"We found six bodies buried under the debris of two destroyed hotels and one adjoining house. Among the dead was a 12-year-old boy and a woman," Noor Mohammad, another local police official, said.
"The powerful blast brought down several buildings and destroyed over 50 vehicles."
Television footage showed survivors frantically carrying bloodied victims through the rubble to private cars and ambulances as firefighters sought to douse the flames.
Some witnesses said the explosion ripped open a natural gas pipeline, creating a blaze that spread to nearby buildings and shops.
"The fire broke out again Saturday morning and firefighters were called in to put it down," said Mohammad Khalil, whose shop was gutted by the flames.
Neither the motive nor the culprits behind the blast were clear, but Haider Khan Hoti, the head of the NWFP government, said it was possible that "external forces" could be to blame.
Kamal Hyder, Al Jazeera's correspondent reporting from Peshawar, said that the phrase could refer to Indian involvement.
Zaffar Abbas, the Islamabad editor of Pakistan's Dawn newspaper, told Al Jazeera: "This was different in the sense that it was carried out in a public place, rather than any of the security forces being the target.
"That is where the speculation is that it could be external forces."
"The reason for that is that the Taliban and al-Qaeda have a major fight on their hands in Afghanistan and therefore more and more people here are inclined to believe that what is happening on the Pakistan side has a foreign dimension to it," he said.
|Some witnesses said the explosion ripped open a natural gas pipeline starting a blaze [AFP]
"There is also a considerable anger in this city - as well as the country - after allegations were hurled at Pakistan for what happened in Mumbai."
The Peshawar bombing was the second blast in a Shia area in the northwest of the country on Friday.
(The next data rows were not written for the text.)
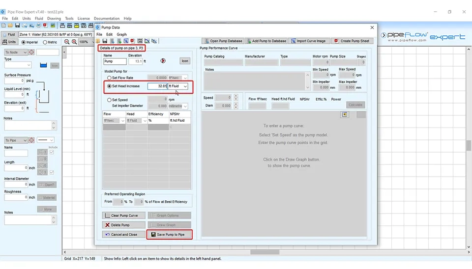Click the blue tank icon in left panel
The height and width of the screenshot is (269, 472).
pos(43,65)
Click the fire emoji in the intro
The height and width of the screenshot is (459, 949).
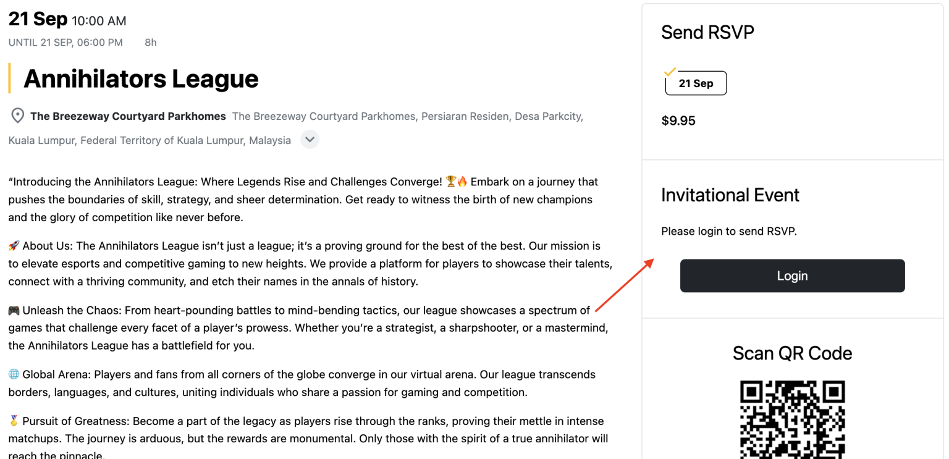pos(462,182)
Further adding to concerns about "external forces", a suspected US missile attack reportedly killed three people in a stronghold of the Taliban and al-Qaeda near the border with Afghanistan.
There have been more than 30 suspected US missile attacks inside Pakistani territory since August
In another development, Pakistan's Dawn daily reported on Saturday that the country's security forces had been put on high alert after a hoax caller pretending to be India's foreign minister contacted Asif Ali Zardari, the Pakistani president.
The incident occurred on November 28, two days after the co-ordinated attacks on Mumbai, the Indian financial capital.
The caller ignored Zardari's conciliatory language and directly threatened to take military action if Pakistan failed to act immediately against the supposed perpetrators of the slaughter in Mumbai.
Throughout the next 24 hours Pakistan's air force was put on "highest alert" as the military watched anxiously for any sign of Indian aggression, the report said.
Dawn's Abbas told Al Jazeera: "To some extent there was an escalation in tension. There was a bit of panic in Islamabad. The security forces started to assess the whole situation and some drills were carried out.
"But to say the war was imminent is a bit of a exaggeration because there are still two lines of communication between the two countries.
"So, no, nobody was going to war. But the alarming thing is that this kind of phone call can create this kind of panic."
Pakistani officials said the caller ID was a New Delhi number, and some believe the call was made from India's external affair's ministry.
But Indian officials have denied this to US counterparts and maintained that the number could have been manipulated, Dawn reported.